Still trying to isolate this issue. Ran lnet_selftest script that uses lst
brw write to send packets from a client to one of my two OSS's. Abysmal
write performance. Here's a snippet:
[LNet Rates of servers]
[R] Avg: 10983 RPC/s Min: 10983 RPC/s Max: 10983 RPC/s
[W] Avg: 10984 RPC/s Min: 10984 RPC/s Max: 10984 RPC/s
[LNet Bandwidth of servers]
[R] Avg: 5492.14 MB/s Min: 5492.14 MB/s Max: 5492.14 MB/s
[W] Avg: 0.84 MB/s Min: 0.84 MB/s Max: 0.84 MB/s
[LNet Rates of servers]
[R] Avg: 11017 RPC/s Min: 11017 RPC/s Max: 11017 RPC/s
[W] Avg: 11017 RPC/s Min: 11017 RPC/s Max: 11017 RPC/s
[LNet Bandwidth of servers]
[R] Avg: 5508.94 MB/s Min: 5508.94 MB/s Max: 5508.94 MB/s
[W] Avg: 0.84 MB/s Min: 0.84 MB/s Max: 0.84 MB/s
[LNet Rates of servers]
[R] Avg: 11010 RPC/s Min: 11010 RPC/s Max: 11010 RPC/s
[W] Avg: 11010 RPC/s Min: 11010 RPC/s Max: 11010 RPC/s
After test:
lctl --net o2ib conn_list
10.100.100.17@o2ib mtu 4096
10.100.100.18@o2ib mtu 4096
10.100.100.19@o2ib mtu 4096
10.100.100.24@o2ib mtu 4096
10.100.100.24@o2ib mtu 4096
But the IB mtu is 65520. Why are the path mtu's so small compared to the
IB mtu?
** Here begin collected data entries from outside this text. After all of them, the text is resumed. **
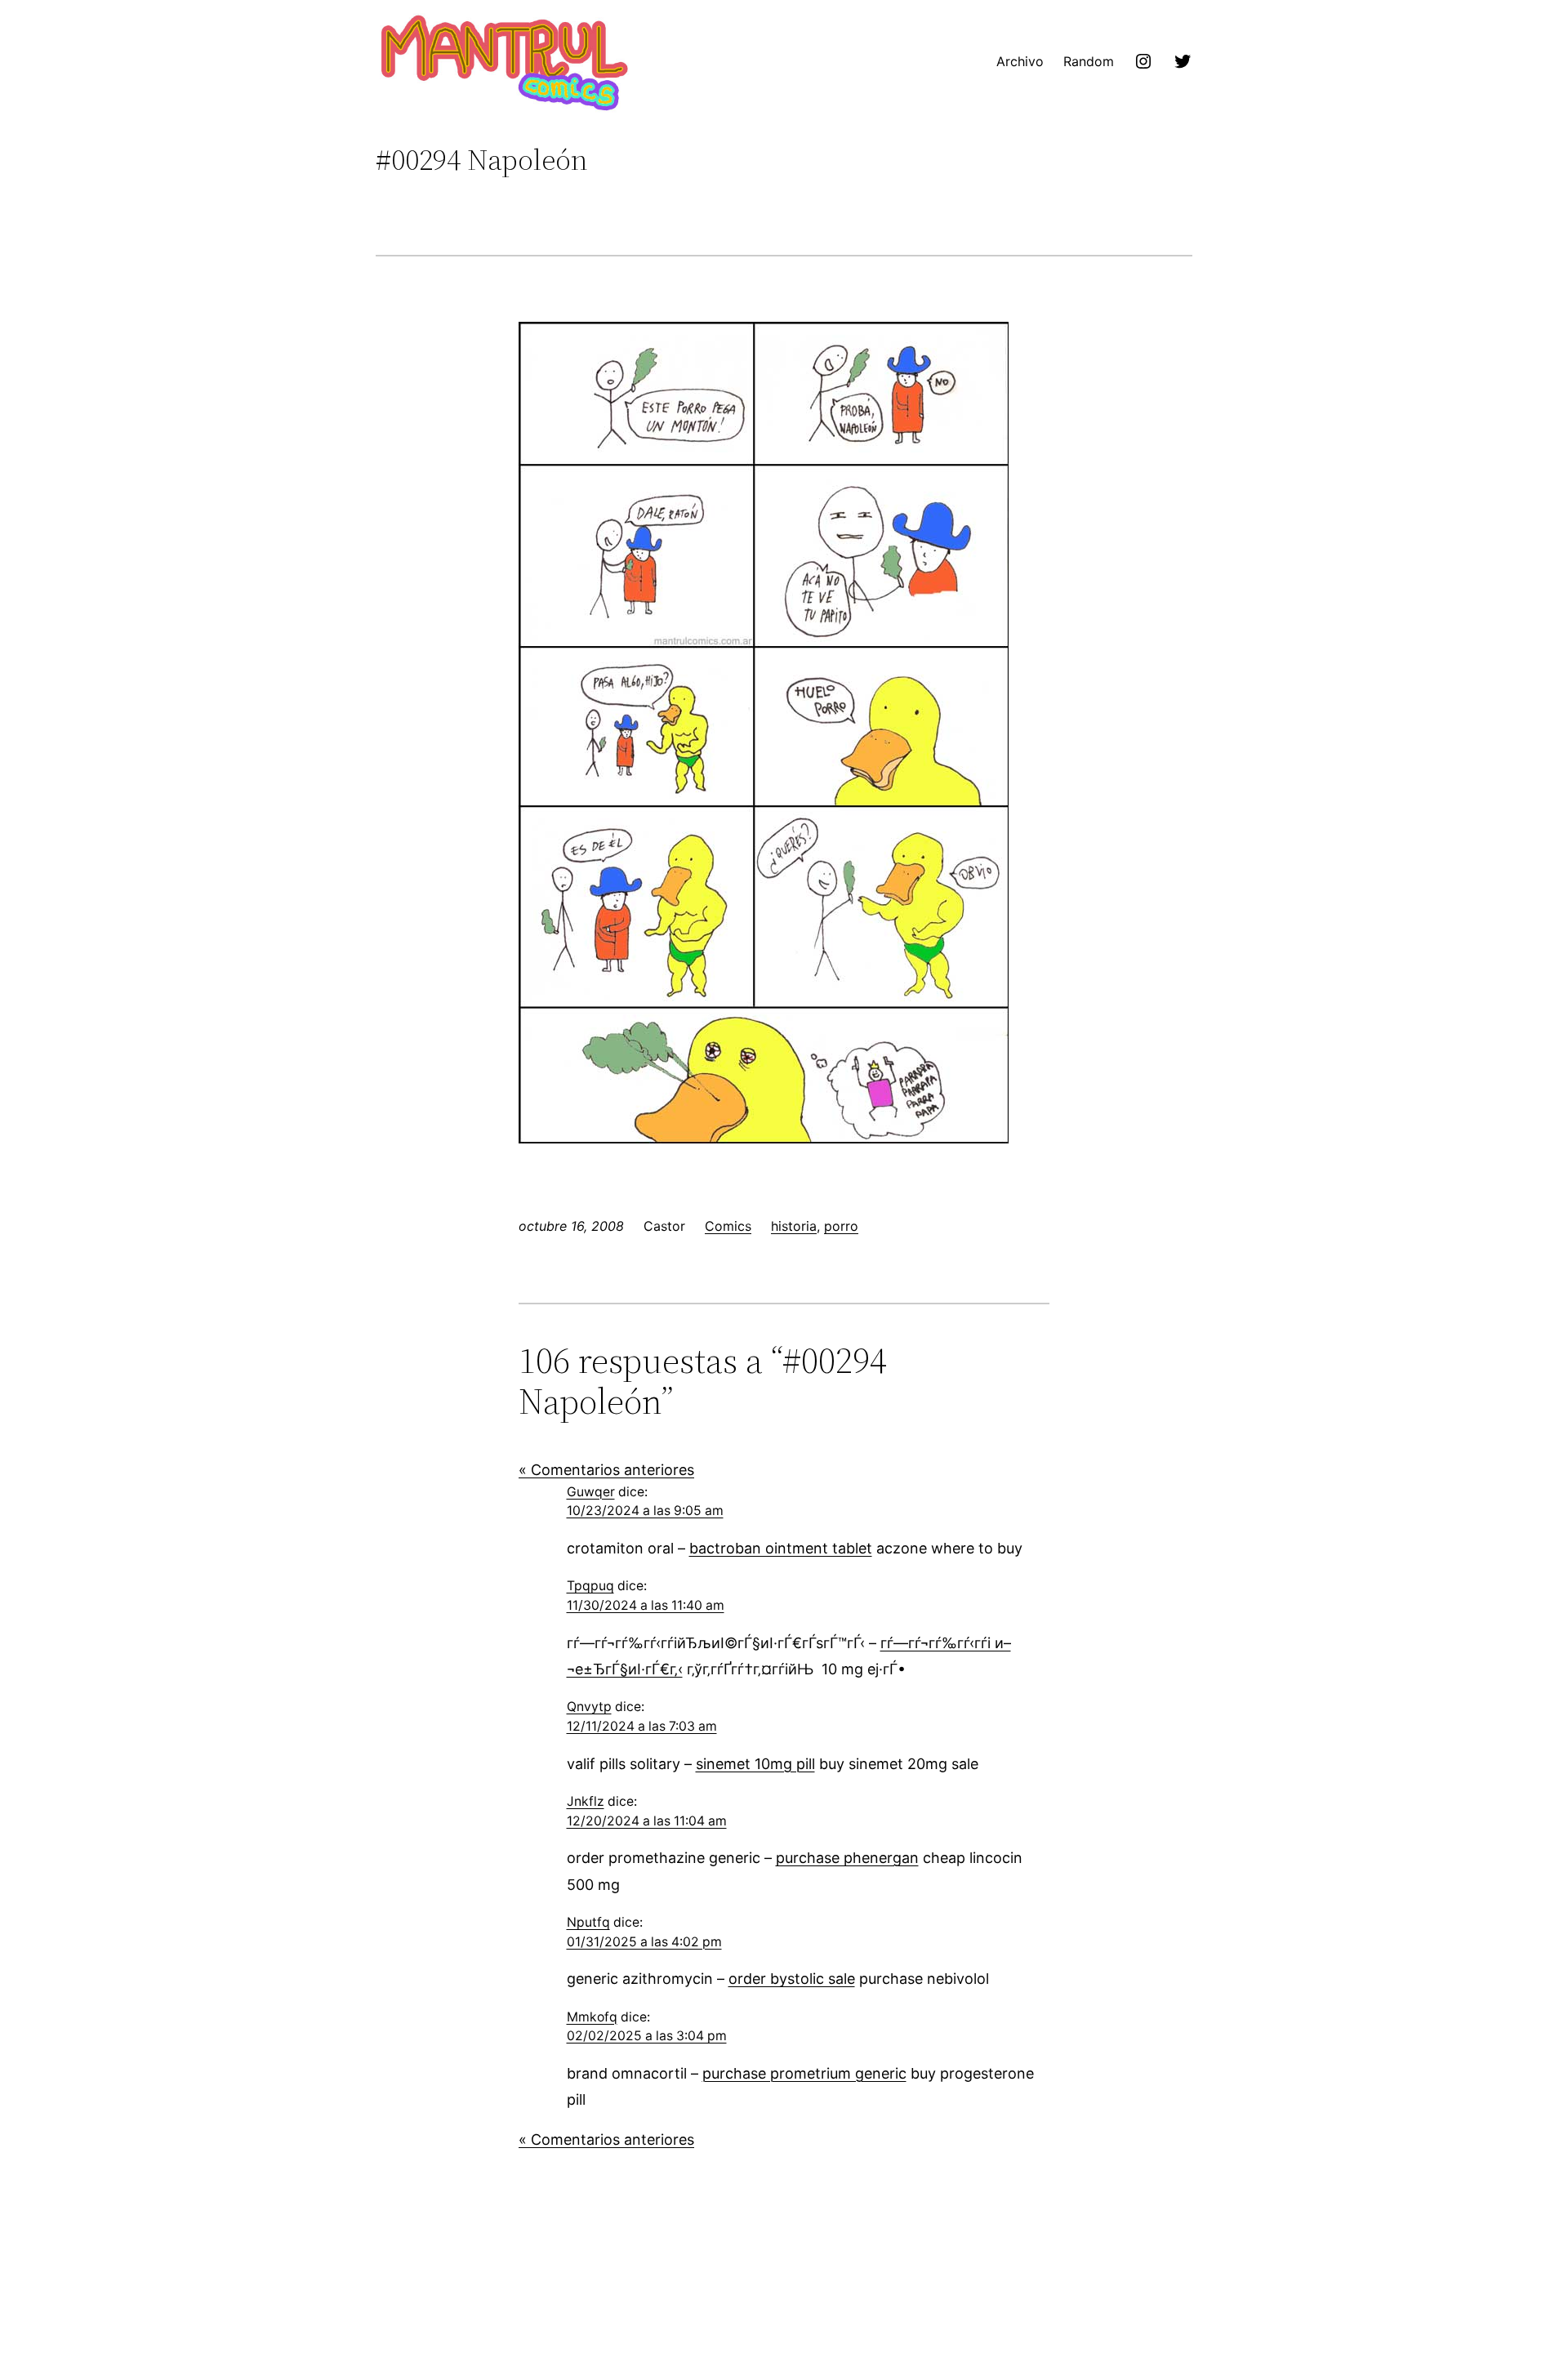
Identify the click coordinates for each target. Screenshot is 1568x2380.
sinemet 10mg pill (755, 1763)
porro (841, 1226)
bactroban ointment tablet (780, 1548)
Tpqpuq (590, 1585)
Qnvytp (589, 1706)
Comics (728, 1226)
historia (794, 1226)
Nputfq (588, 1922)
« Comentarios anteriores (606, 1469)
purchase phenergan (847, 1857)
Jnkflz (585, 1801)
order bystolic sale (791, 1978)
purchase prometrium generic (804, 2073)
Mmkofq (592, 2017)
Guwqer (591, 1492)
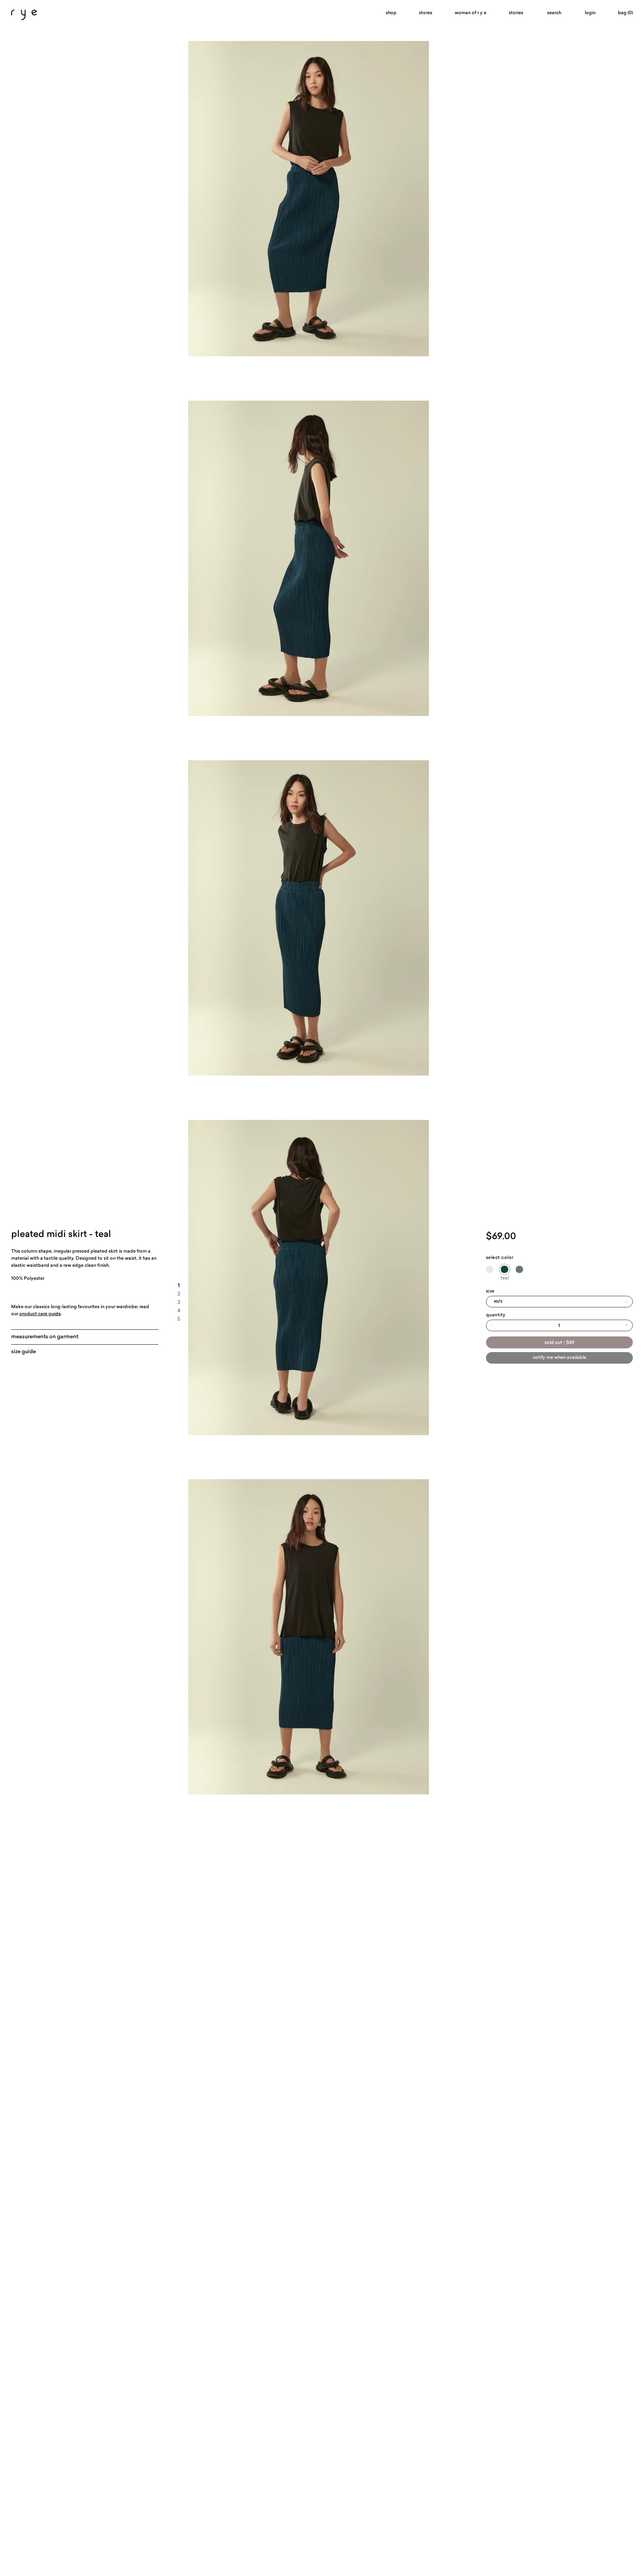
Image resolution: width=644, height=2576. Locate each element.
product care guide (40, 1314)
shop (391, 13)
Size (490, 1291)
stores (425, 13)
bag (625, 13)
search (554, 13)
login (590, 13)
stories (516, 13)
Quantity (496, 1315)
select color (500, 1258)
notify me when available (559, 1357)
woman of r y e (470, 13)
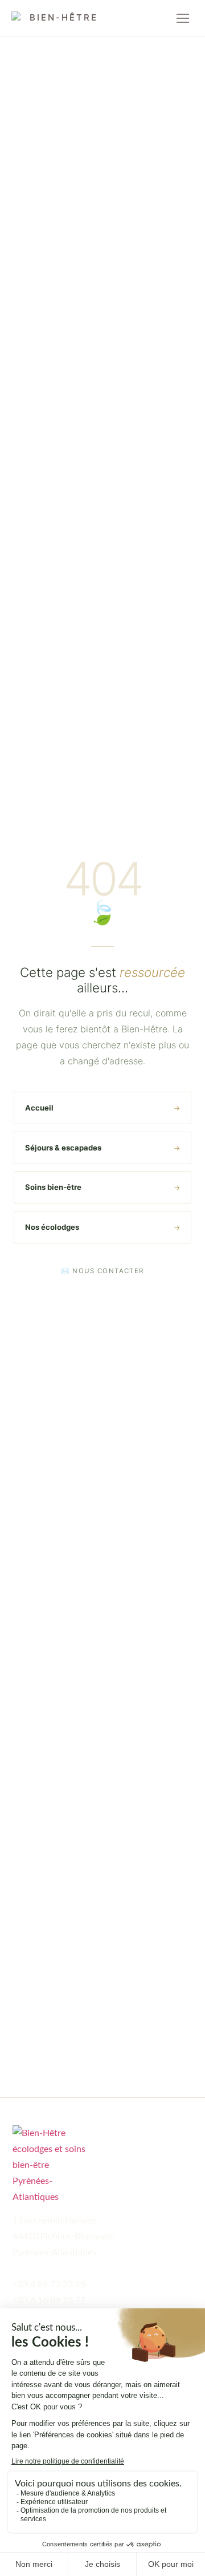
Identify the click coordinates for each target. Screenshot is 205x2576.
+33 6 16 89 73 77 (49, 2300)
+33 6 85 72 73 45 (49, 2284)
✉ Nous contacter (102, 1271)
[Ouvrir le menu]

If only sending 4k at a time over IB, or if IB writes are delayed
until multiple packets fill up the IB mtu, then this could delay the
writes. Looking to see how I can increase the path mtu's.
Thanks,
Michael
On Sat, Oct 12, 2013 at 5:49 PM, Michael Bloom <michael.bloom(a)trd2inc.com>wrote:
Should clarify what I just said. I could remount the OST with -t
ldiskfs
but the client wouldn't accept it.
# mount -t ldiskfs 10.100.100.17@o2ib:/lustrewt /mnt/lustre/
mount: unknown filesystem type 'ldiskfs'
# mount -t lustre 10.100.100.17@o2ib:/lustrewt /mnt/lustre
On Sat, Oct 12, 2013 at 3:49 AM, Dilger, Andreas <andreas.dilger(a)intel.com
> wrote:
> On 2013-10-11, at 12:32, "Michael Bloom" <michael.bloom(a)trd2inc.com
> <mailto:michael.bloom@trd2inc.com>> wrote:
>
> I've modified my iozone testing for now to just "-i0", i.e.,
> write/rewrite. Here's the command:
> iozone -e -M -m -r 1m -s 1g -0 -+n -+A 2 -+u -C -t -P 0 -+d -F
> $TESTDIR/iozone-file_1GB.a_001.$$ 1>$LOG.10gb.write_00 &
>
> where $TESTDIR points to a directory in my Lustre FS whose striping
> config are (the files are created new on each test run so they inherit the
> striping config from the directory):
>
> lfs getstripe iozone-file_1GB.a_005.28844
> iozone-file_1GB.a_005.28844
> lmm_stripe_count: 2
> lmm_stripe_size: 1048576
> lmm_pattern: 1
> lmm_layout_gen: 0
> lmm_stripe_offset: 1
> obdidx objid objid group
> 1 617201 0x96af1 0
> 0 616584 0x96888 0
> The file size isn't quite the 1GB I was looking for either:
> -rw-r-----. 1 root root 471859200 Oct 11 01:33 iozone-file_1GB.a_005.28844
>
>
> Only reason we're running pre-release stuff is that's what we downloaded.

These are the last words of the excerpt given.